This work addresses the dual challenges of jointly modeling higher-order structural dependencies and vertex features in hypergraph data, and the absence of general-purpose foundational models for hypergraphs. To this end, we propose Hyper-FM—the first hypergraph foundation model designed for cross-domain knowledge extraction. Methodologically, we introduce a hierarchical higher-order neighborhood-guided vertex knowledge embedding mechanism and a multi-hypergraph collaborative structural knowledge extraction framework. Moreover, we establish the first scaling law for hypergraph foundation models, revealing that domain diversity contributes more significantly to performance gains than mere parameter or data scale expansion. Evaluated on a newly constructed benchmark of 10 text-attributed hypergraph datasets, Hyper-FM achieves an average 13.3% improvement over state-of-the-art baselines, empirically validating its cross-domain structural generalization capability and effective knowledge transfer—thereby establishing a new paradigm for hypergraph foundation model research.

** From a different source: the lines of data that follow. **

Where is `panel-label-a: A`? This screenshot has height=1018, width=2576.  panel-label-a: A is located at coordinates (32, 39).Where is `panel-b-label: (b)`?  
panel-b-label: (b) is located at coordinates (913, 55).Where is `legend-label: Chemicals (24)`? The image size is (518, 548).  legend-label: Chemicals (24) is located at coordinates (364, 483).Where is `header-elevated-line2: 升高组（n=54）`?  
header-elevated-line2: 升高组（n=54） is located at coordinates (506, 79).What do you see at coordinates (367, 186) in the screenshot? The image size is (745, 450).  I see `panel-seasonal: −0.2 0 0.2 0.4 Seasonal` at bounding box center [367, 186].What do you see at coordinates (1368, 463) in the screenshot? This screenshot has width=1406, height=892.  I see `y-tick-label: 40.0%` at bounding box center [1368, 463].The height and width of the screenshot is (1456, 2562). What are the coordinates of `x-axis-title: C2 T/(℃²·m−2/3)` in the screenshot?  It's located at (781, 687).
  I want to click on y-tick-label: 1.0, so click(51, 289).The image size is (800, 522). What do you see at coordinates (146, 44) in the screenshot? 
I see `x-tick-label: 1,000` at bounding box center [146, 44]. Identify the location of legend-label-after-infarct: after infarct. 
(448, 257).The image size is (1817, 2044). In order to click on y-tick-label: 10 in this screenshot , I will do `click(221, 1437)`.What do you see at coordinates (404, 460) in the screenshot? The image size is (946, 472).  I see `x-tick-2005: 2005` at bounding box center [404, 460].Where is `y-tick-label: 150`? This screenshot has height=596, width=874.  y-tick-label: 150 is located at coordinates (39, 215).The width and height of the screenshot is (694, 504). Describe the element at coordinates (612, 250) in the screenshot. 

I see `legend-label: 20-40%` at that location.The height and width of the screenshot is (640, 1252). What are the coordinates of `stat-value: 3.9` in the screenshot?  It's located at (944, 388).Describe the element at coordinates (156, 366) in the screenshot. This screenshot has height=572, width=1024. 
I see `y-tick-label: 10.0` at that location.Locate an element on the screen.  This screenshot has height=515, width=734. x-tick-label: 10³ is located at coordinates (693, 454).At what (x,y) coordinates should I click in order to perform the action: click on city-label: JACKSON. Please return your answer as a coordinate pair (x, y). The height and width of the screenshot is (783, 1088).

Hypergraph neural networks (HGNNs) effectively model complex high-order relationships in domains like protein interactions and social networks by connecting multiple vertices through hyperedges, enhancing modeling capabilities, and reducing information loss. Developing foundation models for hypergraphs is challenging due to their distinct data, which includes both vertex features and intricate structural information. We present Hyper-FM, a Hypergraph Foundation Model for multi-domain knowledge extraction, featuring Hierarchical High-Order Neighbor Guided Vertex Knowledge Embedding for vertex feature representation and Hierarchical Multi-Hypergraph Guided Structural Knowledge Extraction for structural information. Additionally, we curate 10 text-attributed hypergraph datasets to advance research between HGNNs and LLMs. Experiments on these datasets show that Hyper-FM outperforms baseline methods by approximately 13.3%, validating our approach. Furthermore, we propose the first scaling law for hypergraph foundation models, demonstrating that increasing domain diversity significantly enhances performance, unlike merely augmenting vertex and hyperedge counts. This underscores the critical role of domain diversity in scaling hypergraph models.